So Much More Than A Workout

How one local studio is attempting to change the culture of fitness spaces

by Lily Ferguson / Garnet & Black

In recent years, some have started to shy away from traditional health clubs or gyms due to a sense of toxicity and competitiveness. This change has led to the boom of boutique fitness studios in the past few years. Boutique fitness studios are smaller gyms that specialize in a certain type of experience for their members. These studios often have intimate class sizes and a sense of community. Even with this sense of community, many of these clubs are shrouded with the veil of exclusivity that doesn’t cater to all members of our society. 

But a former University of South Carolina student is hoping to change that narrative. 

“I remember when my sister went to a boutique studio and she said, 'Is there a uniform? Like do you have to wear a uniform there?... Everybody looked the same,'”  Lauren Truslow, owner of two barre3 fitness studios in the Columbia area, said.

In a world of athletic exclusivity, the barre3 fitness studio attempts to break many of the toxic barriers found in the fitness world. Truslow, a local entrepreneur, opened her first barre3 studio in 2014. Aimed at trying to foster a community of inclusivity, barre3’s fitness model focuses on meeting its members where they are. 

“We celebrate modifications and options. We celebrate body size and we celebrate our differences,” Truslow said. “I love that when you look around our room there are different ages, different shapes, different sizes, different backgrounds, different jobs. I think that is what makes barre3 so unique.” 

Providing spaces that allow unique identities, stories and perspectives to be reflected is important to making spaces more inclusive of all body types. 
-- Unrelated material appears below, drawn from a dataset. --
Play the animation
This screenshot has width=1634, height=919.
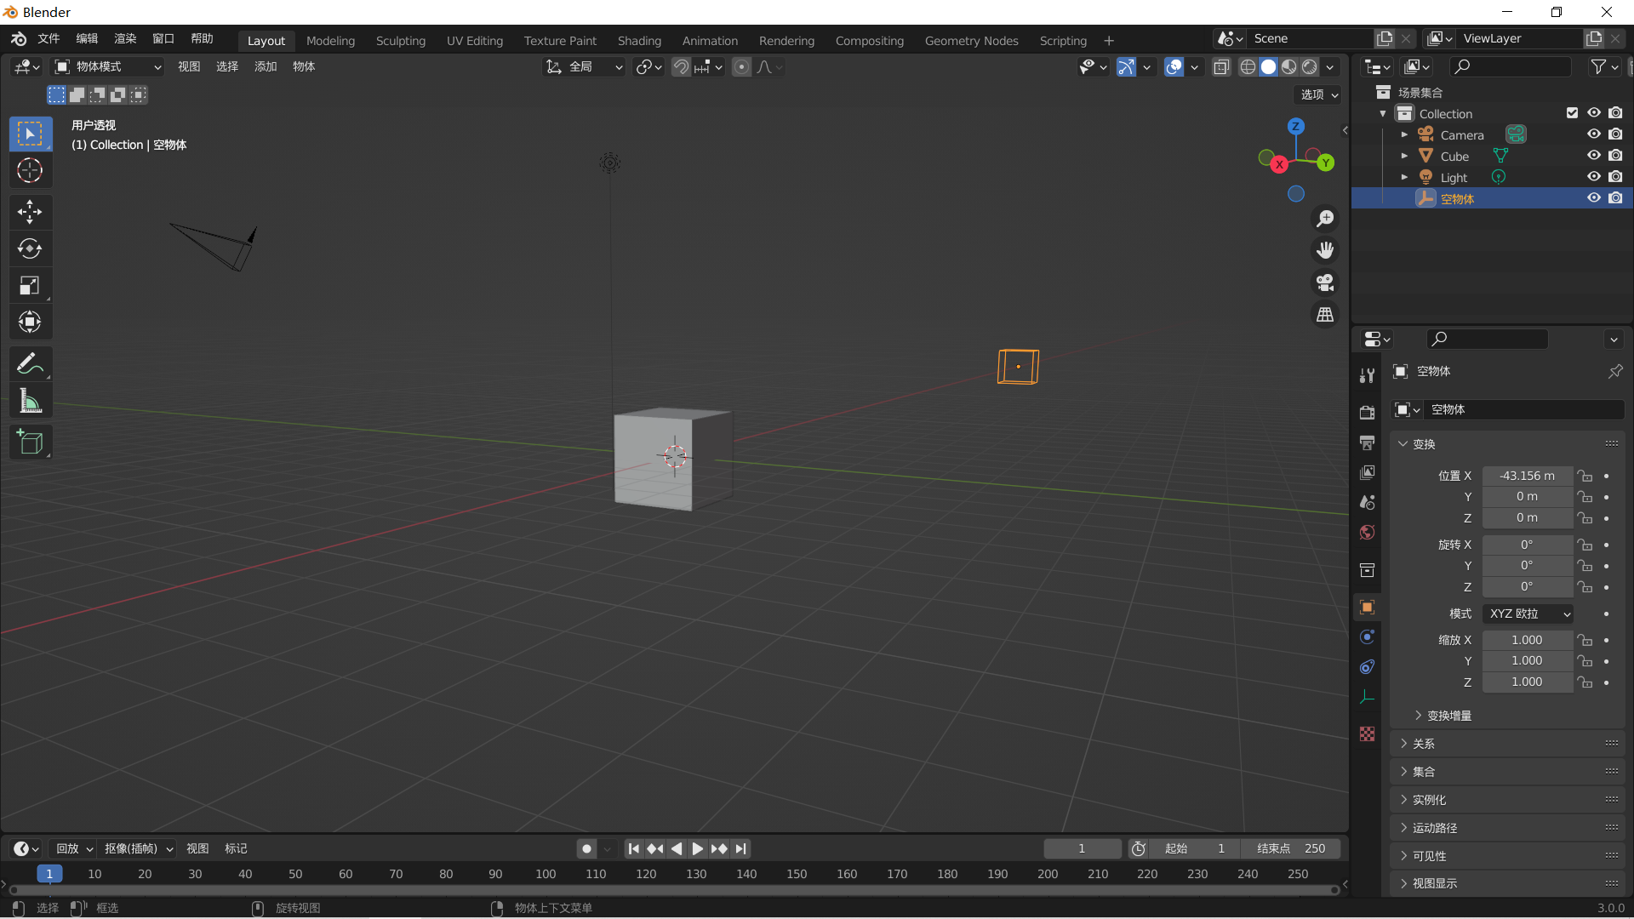point(698,848)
Notable celebrities such as Lizzo have helped to change the narrative and make a workout about more than just losing weight. She has used her platform to further the scientifically backed idea that weight is not synonymous with health. In a TikTok from June of 2020, “I’m not working out to have your ideal body type, I’m working out to have my ideal body type,” Lizzo said. “Health is not just determined on what you look like on the outside.” 

As found in Women’s Running,  there is a multitude of scientifically-backed benefits of exercise that aren’t weight loss. Examples are stress relief, improved sleep and an overall gain in energy. Connecting with your body and having time for mindfulness is a core aspect of the barre3 program. 
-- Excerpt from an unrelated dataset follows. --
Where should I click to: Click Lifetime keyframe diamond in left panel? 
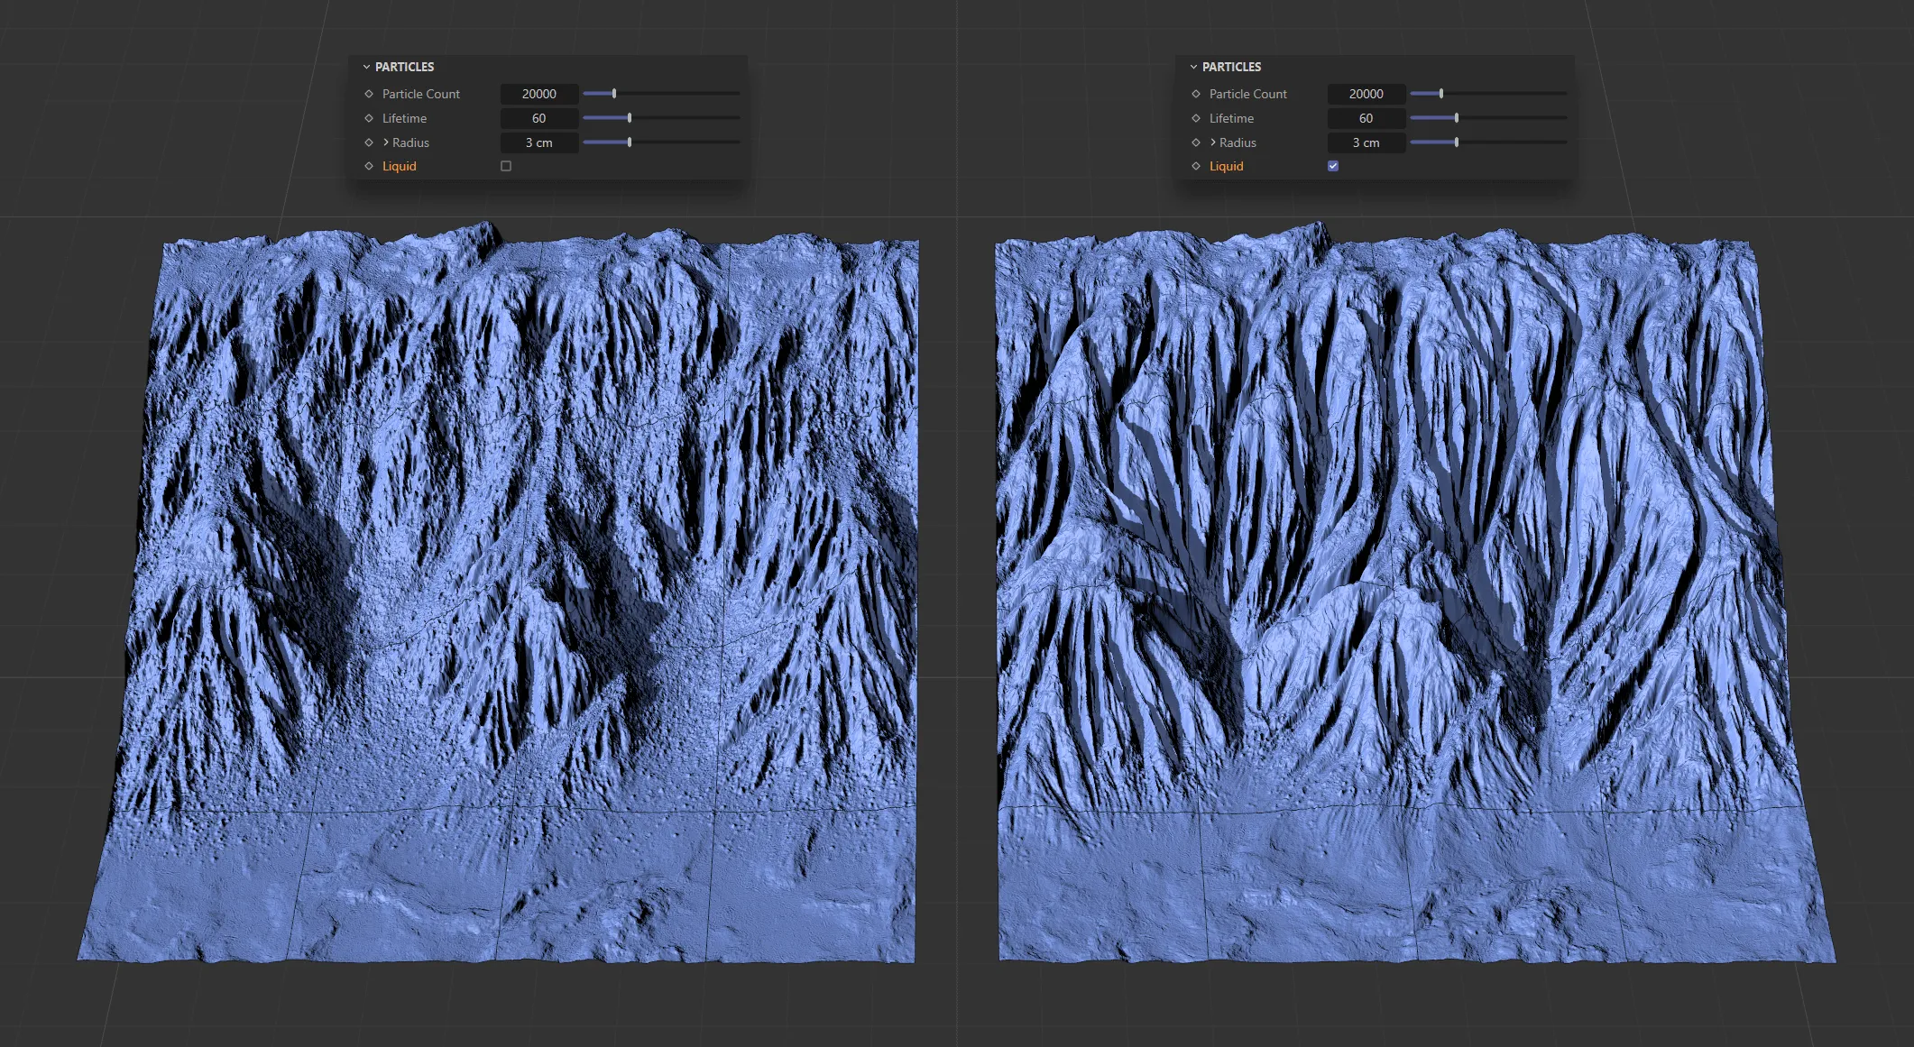pyautogui.click(x=369, y=118)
“We’re so much more than the workout,” said Truslow. “I want you to get your heart rate up. I want you to do strength training. But then at the end, we're going to have mindfulness time and we're going to connect to ourselves.”

Lizzo has also helped to bring the term body neutrality to the forefront of this conversation. It is a philosophy that focuses on accepting your body in its current state and acknowledging what it is capable of doing. A fitness studio such as barre3 helps to exemplify this by allowing modifications to their workouts. 
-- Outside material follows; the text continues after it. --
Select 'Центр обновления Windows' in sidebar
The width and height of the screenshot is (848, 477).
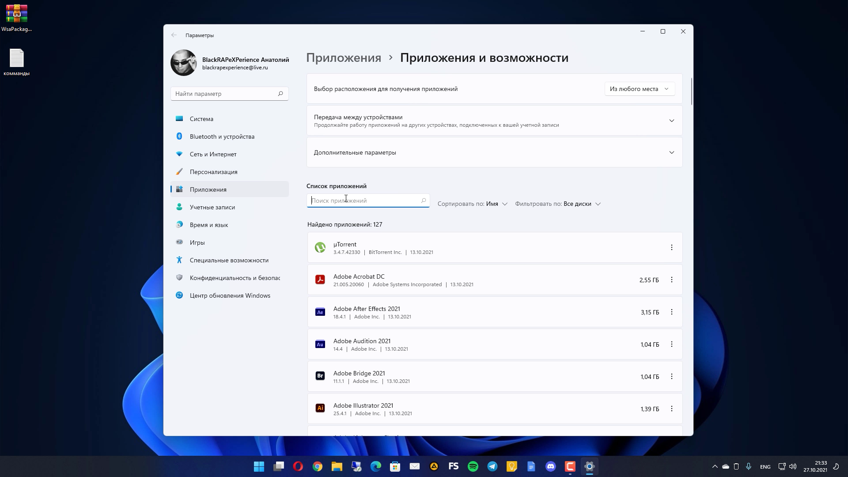point(230,295)
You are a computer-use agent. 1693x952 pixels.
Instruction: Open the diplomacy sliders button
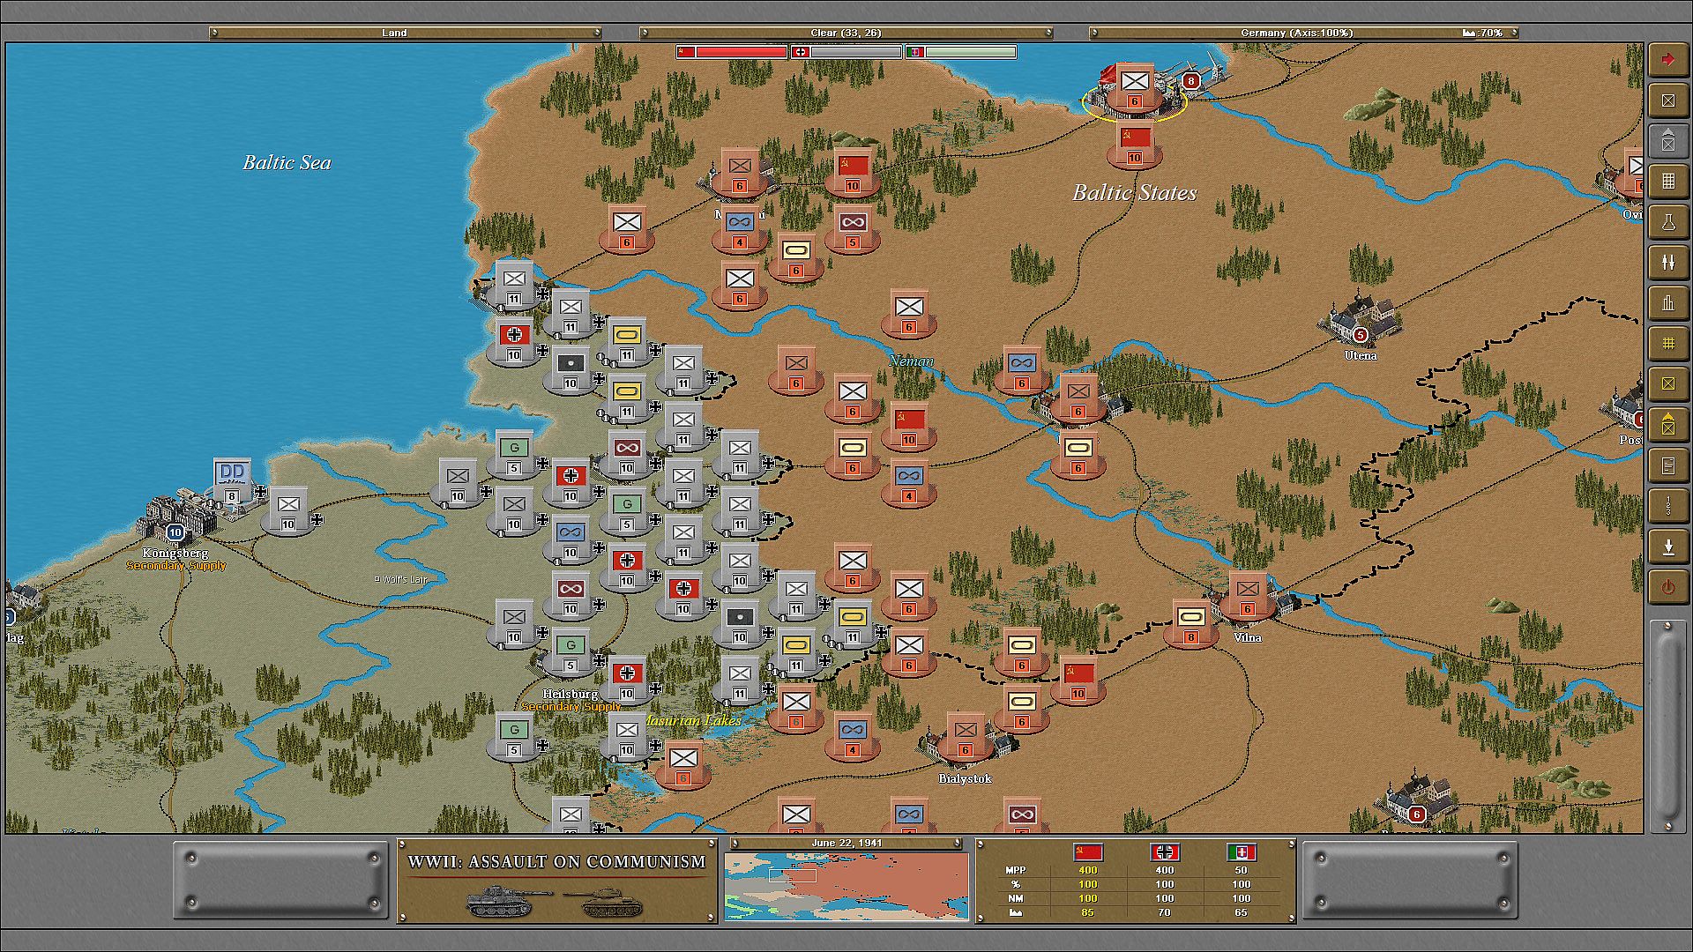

“You have to meet people where they are so they can feel successful. Pretty quickly out of the gate, I got pregnant with twins when I opened my first [barre3] studio,” Truslow said. “I feel like that kind of was a turning point for me personally … because my body just physically wasn't able to do what I was able to do prior. It made me celebrate and love the fact that we modify it for our clients.”

The world of fitness is clouded with messages of loving yourself unconditionally and the commercialization of the body positivity movement. Practicing body neutrality allows for people to meet themselves where they are and accept their body in its current state. Working out is more than just losing weight. It is about mindfulness, an increase of energy and connecting with oneself.